Exercise aim
Pick out every line in the entries below that contains the word "width" and copy each of those lines.
## BEGIN
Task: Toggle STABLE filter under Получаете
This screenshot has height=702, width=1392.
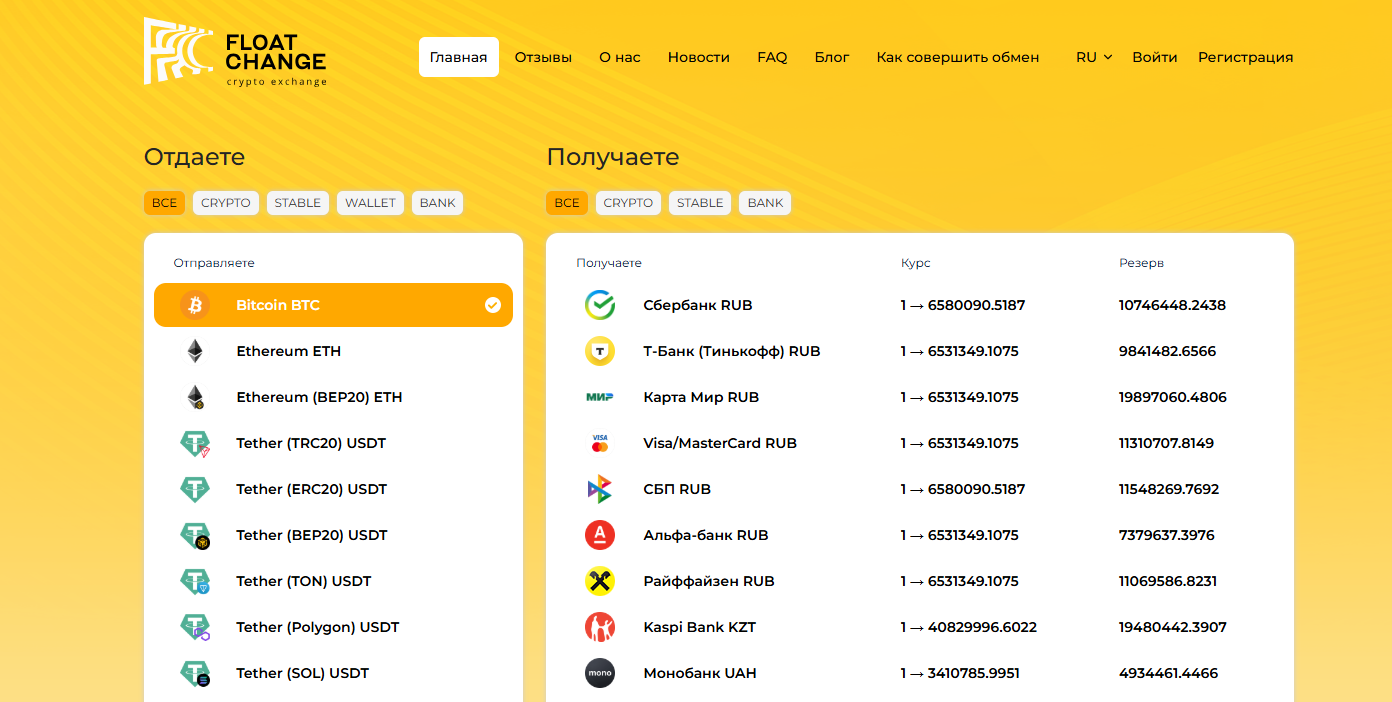Action: click(x=700, y=203)
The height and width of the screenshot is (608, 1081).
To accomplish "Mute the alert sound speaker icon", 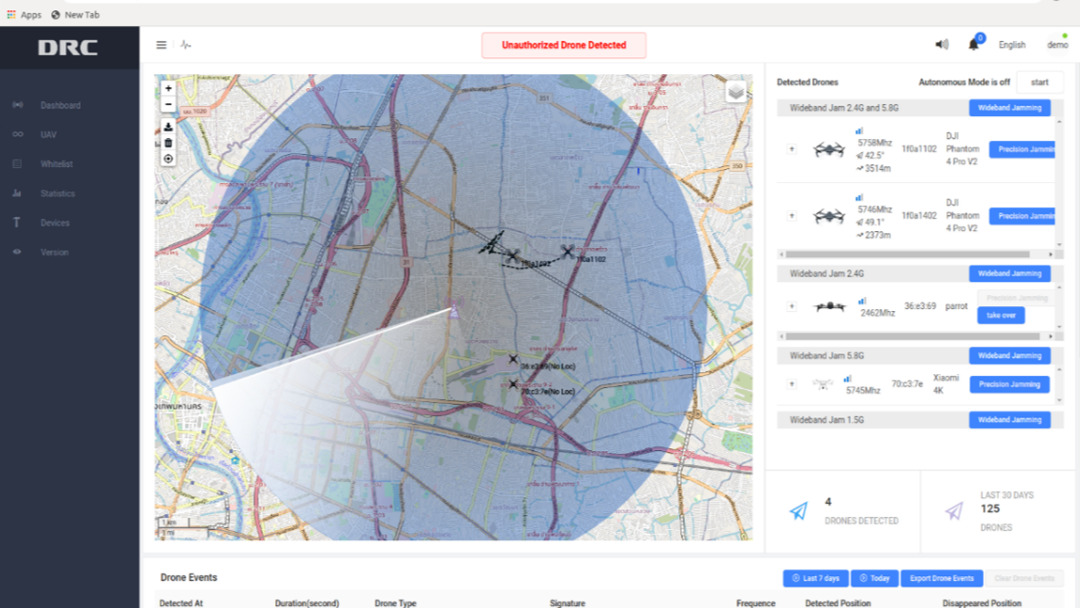I will (941, 45).
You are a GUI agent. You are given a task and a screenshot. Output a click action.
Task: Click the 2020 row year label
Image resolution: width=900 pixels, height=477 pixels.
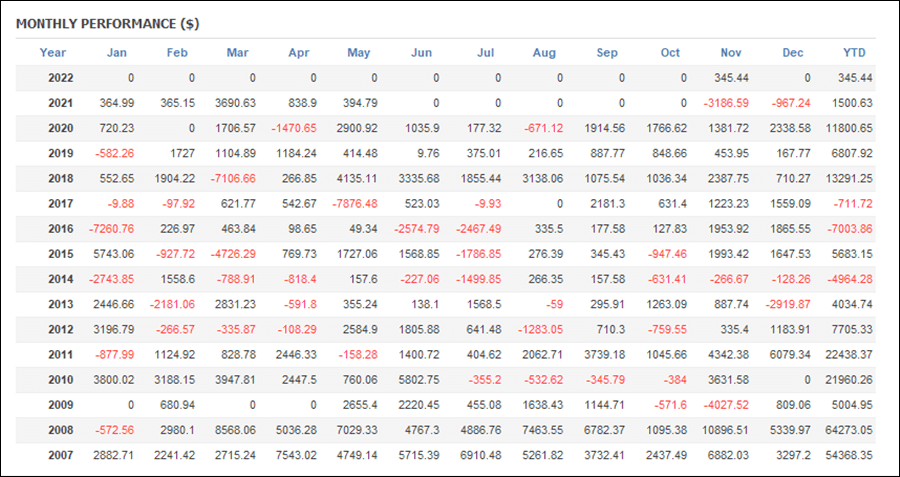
## END
Result of the exercise
This screenshot has height=702, width=1392.
The height and width of the screenshot is (608, 1081).
Image resolution: width=900 pixels, height=477 pixels.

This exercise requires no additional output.